After Hours: David Lance Goines
Text and interview by Laura McLaws Helms
So much of what I am seeking to learn about in the interviews for Lady’s After Hours podcast is about how cultural creatives have followed their passions in order to mold their ideal lives and careers—what choices have they made? Where did those choices lead them? What was unexpected? What was better than they could ever have expected? The paths my interviewees have taken are quite diverse but they are always driven by a depth of curiosity and enthusiasm that is outside of the normal constraints of society and business.
In June I was lucky enough to meet with the graphic artist David Lance Goines at his printing studio in Berkeley, California. Incredibly multi-talented, Goines is an artist, calligrapher, typographer, printing entrepreneur, and author, yet he probably best known for the posters he illustrated for local Berkeley businesses, which have been reproduced and sold worldwide. Most notably would be the work he has done for the legendary Chez Panisse, which was opened by his former girlfriend Alice Waters—his book covers and annual posters for the restaurant helped define the visual identity of it for food lovers around the globe, in much the same way his other posters have created the visual identity of Berkeley. For those who have never been to Berkeley, their understanding of the town has come from his work for well-known businesses like Chez Panisse and Pete’s Coffee, as well as many other small local stores and companies who’s notoriety solely stems from these iconic images.

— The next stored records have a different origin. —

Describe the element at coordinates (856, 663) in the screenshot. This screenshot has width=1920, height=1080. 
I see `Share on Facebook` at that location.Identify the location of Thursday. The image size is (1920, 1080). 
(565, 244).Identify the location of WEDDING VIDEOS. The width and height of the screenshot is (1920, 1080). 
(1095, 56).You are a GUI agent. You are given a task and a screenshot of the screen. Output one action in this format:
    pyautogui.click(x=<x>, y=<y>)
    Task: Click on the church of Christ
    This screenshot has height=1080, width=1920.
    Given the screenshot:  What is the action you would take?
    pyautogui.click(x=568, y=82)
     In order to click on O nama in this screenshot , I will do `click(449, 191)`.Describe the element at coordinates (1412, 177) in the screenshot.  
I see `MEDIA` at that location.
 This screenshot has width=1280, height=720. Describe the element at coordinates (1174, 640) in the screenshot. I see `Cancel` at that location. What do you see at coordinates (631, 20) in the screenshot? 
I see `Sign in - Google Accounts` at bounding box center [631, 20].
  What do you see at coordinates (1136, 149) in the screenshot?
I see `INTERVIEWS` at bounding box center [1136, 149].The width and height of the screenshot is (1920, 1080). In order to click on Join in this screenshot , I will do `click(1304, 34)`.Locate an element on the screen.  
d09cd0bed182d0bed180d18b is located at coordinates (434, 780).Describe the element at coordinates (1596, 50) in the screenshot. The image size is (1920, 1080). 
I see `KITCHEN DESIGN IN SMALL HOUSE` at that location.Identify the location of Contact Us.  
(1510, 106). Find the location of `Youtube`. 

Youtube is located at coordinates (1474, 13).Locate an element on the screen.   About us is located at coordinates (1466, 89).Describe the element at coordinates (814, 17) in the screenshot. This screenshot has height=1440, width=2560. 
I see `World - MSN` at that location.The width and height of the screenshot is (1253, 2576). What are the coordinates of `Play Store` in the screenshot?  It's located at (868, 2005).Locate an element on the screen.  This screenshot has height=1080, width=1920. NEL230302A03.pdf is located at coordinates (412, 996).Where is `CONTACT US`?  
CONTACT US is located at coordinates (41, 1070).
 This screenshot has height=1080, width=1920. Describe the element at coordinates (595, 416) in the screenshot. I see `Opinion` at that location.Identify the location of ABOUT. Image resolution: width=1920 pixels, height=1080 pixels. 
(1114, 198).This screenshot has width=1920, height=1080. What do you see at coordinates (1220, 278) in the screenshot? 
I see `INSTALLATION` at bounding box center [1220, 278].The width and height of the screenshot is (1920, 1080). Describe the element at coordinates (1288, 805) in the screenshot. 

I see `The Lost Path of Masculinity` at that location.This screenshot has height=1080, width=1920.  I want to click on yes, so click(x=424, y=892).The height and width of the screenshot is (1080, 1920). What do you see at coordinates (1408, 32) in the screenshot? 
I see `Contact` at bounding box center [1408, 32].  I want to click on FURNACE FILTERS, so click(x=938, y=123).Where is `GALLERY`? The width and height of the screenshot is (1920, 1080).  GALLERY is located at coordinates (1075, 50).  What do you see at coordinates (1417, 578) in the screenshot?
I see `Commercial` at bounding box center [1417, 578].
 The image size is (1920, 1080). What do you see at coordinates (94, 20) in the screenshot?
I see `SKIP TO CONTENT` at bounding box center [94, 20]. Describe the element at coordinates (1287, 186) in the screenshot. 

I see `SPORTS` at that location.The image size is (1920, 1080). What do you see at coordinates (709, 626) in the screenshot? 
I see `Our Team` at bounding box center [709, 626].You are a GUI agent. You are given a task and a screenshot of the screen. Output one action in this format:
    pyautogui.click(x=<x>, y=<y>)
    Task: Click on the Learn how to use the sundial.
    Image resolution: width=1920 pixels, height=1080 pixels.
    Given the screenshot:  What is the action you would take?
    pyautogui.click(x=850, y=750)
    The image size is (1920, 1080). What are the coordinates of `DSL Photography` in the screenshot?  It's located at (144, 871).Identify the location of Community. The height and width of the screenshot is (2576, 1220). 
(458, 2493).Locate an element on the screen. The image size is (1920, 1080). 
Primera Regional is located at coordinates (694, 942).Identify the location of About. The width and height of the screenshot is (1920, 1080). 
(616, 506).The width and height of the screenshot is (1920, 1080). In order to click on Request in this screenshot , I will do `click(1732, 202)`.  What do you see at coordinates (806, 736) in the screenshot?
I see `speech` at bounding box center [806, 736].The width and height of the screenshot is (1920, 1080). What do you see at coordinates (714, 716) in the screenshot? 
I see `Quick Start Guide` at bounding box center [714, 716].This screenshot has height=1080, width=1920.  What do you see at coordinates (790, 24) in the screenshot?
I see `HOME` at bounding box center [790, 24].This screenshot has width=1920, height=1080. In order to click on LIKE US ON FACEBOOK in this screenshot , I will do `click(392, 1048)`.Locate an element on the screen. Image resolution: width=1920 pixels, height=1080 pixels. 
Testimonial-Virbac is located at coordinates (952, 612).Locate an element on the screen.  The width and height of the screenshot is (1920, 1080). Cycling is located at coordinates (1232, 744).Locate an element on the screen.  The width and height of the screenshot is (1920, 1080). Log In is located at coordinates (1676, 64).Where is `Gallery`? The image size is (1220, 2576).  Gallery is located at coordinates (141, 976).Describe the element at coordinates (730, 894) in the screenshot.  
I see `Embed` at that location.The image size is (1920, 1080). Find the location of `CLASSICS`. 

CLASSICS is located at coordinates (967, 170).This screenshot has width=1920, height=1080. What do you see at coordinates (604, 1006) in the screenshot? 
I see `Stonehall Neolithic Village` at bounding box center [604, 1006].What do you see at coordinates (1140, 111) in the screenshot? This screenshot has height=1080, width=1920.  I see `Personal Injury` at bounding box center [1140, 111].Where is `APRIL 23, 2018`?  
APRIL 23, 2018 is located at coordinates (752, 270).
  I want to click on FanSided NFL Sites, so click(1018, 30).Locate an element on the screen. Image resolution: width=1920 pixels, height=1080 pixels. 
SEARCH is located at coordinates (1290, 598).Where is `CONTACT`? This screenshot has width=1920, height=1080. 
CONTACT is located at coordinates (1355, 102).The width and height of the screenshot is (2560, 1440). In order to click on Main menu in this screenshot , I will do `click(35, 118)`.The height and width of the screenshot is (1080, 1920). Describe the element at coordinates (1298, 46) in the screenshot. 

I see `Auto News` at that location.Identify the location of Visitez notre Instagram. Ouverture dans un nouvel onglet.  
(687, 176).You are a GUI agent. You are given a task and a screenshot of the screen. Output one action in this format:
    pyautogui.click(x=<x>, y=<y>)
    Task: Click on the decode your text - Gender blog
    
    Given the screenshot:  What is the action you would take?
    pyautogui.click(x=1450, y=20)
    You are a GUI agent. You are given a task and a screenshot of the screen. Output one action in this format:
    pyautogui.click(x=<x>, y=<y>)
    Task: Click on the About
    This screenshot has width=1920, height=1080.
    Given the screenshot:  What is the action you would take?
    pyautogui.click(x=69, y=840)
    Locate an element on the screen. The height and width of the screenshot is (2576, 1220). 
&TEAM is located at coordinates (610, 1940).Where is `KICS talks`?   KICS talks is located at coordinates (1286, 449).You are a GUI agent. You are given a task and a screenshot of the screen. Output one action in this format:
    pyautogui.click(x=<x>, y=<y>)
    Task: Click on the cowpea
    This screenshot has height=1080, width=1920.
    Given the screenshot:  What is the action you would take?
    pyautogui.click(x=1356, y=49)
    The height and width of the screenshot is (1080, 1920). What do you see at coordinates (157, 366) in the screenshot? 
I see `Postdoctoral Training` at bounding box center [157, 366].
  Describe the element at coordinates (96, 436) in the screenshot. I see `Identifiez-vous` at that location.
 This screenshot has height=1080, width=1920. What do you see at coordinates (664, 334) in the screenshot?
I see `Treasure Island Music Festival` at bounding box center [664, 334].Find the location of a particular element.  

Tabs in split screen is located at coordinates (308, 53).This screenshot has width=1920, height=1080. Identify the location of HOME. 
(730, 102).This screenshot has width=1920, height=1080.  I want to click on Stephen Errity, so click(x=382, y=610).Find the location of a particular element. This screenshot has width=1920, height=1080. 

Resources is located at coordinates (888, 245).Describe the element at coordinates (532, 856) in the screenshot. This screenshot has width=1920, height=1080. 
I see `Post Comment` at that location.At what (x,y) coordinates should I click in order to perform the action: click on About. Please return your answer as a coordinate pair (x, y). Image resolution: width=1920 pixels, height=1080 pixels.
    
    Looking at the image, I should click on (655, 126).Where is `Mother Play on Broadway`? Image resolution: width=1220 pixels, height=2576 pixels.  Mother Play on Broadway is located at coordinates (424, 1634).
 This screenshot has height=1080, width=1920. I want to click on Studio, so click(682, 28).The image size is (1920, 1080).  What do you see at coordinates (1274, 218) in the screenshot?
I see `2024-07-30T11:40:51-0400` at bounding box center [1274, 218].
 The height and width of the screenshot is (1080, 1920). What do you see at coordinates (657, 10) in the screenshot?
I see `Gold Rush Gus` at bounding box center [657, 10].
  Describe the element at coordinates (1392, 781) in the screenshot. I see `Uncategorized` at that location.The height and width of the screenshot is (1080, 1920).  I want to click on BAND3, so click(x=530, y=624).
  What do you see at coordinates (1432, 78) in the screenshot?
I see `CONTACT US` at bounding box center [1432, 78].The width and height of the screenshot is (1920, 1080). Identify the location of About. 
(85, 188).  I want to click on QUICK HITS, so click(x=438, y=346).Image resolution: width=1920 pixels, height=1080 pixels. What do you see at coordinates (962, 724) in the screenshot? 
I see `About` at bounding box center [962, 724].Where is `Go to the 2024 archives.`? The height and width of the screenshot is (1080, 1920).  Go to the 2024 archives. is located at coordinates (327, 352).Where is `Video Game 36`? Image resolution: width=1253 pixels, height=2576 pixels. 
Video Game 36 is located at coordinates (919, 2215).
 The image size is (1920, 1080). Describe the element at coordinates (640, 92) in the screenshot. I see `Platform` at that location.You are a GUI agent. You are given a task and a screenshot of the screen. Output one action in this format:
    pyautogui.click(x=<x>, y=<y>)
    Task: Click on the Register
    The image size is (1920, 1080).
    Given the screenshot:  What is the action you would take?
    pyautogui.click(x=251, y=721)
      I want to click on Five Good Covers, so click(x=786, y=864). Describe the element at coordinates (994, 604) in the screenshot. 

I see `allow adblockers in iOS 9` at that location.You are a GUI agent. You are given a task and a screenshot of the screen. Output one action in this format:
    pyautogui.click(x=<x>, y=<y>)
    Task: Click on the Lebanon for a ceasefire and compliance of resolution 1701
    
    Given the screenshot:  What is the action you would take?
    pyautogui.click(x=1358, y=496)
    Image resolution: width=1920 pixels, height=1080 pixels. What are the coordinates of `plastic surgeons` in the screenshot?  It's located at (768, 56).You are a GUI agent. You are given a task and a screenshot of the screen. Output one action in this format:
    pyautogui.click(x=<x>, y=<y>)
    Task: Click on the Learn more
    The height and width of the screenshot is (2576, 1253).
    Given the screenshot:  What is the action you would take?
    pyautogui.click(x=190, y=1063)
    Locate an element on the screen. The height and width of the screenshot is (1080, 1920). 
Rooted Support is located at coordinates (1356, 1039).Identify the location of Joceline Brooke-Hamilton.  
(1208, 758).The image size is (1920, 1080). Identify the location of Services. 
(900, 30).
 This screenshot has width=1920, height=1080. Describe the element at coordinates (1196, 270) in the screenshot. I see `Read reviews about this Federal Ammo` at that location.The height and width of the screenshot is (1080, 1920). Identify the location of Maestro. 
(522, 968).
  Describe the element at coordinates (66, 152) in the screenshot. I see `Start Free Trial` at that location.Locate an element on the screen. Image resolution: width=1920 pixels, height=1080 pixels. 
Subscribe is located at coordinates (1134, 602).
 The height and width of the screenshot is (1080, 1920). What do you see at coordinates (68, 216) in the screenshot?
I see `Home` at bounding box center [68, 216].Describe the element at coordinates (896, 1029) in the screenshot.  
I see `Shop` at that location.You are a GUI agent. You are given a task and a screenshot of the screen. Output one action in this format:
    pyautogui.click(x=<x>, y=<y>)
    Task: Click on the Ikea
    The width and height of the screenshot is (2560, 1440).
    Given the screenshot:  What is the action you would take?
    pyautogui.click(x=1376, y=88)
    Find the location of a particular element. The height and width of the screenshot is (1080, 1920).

David grew up in Oregon and outside Berkeley, learning about art from his calligrapher mother. He enrolled at the University of California at Berkeley as a Classics major. While there he became tangentially involved in the Free Speech movement in 1964—though not closely associated he was arrested and expelled along with seven other students in September that year, which set off protests and controversy that shook the country. The students who were expelled (including Goines) had been set up information tables on campus and were soliciting donations for causes connected to the Civil Rights Movement, though fundraising for political parties was limited exclusively to the Democratic and Republican school clubs at that time. The Free Speech Movement was the first mass act of civil disobedience on an American college campus in the 1960s. Students insisted that the university administration lift the ban of on-campus political activities and acknowledge the students' right to free speech and academic freedom. An incredibly pivotal time in American history, the free speech movement has a continuing effect on political dialogue in the US and particularly on college campuses. His expulsion spurred him to deepen his involvement in the movement. Following his expulsion he got a job apprenticing at the Berkeley Free Press, where he went on to print many of the materials for the movement. In the early 1990s Goines began to revisit this period and wrote a first-hand account that was published by Ten Speed Press in 1993; due to his important placement within the movement he was given tapes and other archival materials that had not been listened or seen before, making his book one of the preeminent primary sources on the Free Speech movement.
Through his work at the Berkeley Free Press he met Alice Waters in 1966, who was working as a PR on a political campaign and visited the press to pick up flyers. Almost immediately she moved in with him and began to teach herself to cook—a response to her recent trip to Europe that had opened her up to a new understanding of food and the enjoyment it can bring. Waters revisits this period—their relationship and her blossoming obsession with good food—in her recent memoir, Coming to My Senses: The Making of a Counterculture Cook (read more about this book on Lady). Hosting dinner parties led them to start collaborating on illustrated recipes, which were first published as a weekly cooking column by their friend Bob Novick at the San Francisco Express Times and then as their first book, 30 Recipes Suitable for Framing (1968), a series of lithographs Goines printed at his shop that sold out its first and many subsequent runs.
With the money earned from that endeavor he purchased the print shop, which he renamed St. Hieronymus Press. From there Goines has spent the last 50 years producing beautifully illustrated posters for a number of local businesses and political causes. Instantly recognizable as his, they combine a flurry of different influences from the graphic to the fine arts—Ukiyo-eJapanese wood block prints, the Jugendstil, Charles Rennie Mackintosh, René Magritte, Sandro Botticelli. At the same time that Goines stepped into his own, Waters did the same; she opened Chez Panisse two blocks away from Goines’ press in 1971. Unheard of in the 1970s, Waters was the first chef in America to focus on ingredients rather than technique—thereby changing the menu every night to suit what was available from her providers. Both Goines and Waters share this engagement with the time-honored, the carefully crafted and grown, and a love of a slower way of life. Their shared values allowed them to maintain a close friendship and collaboration long after their romantic relationship was over, with Goines illustrating the Chez Panisse cookbooks and creating a special poster for every anniversary of the restaurant.
In this interview Goines delves deeply into all of these parts of his life and work, and also intimately discusses the various elements that helped him and Alice attain such success at a young age—affordable cost of living, low overhead and thrifty taste balanced with commitment, passion and lack of fear to enable a freedom to experiment and a unique pathway to success. All of these characteristics have served him well over the years as he has built and sustained a career where he is highly respected for the artwork that he loves to do. His posters are in the collection of the Smithsonian and many other museums, where his instantly recognizable, richly illustrated works are collected for their important place in American design history.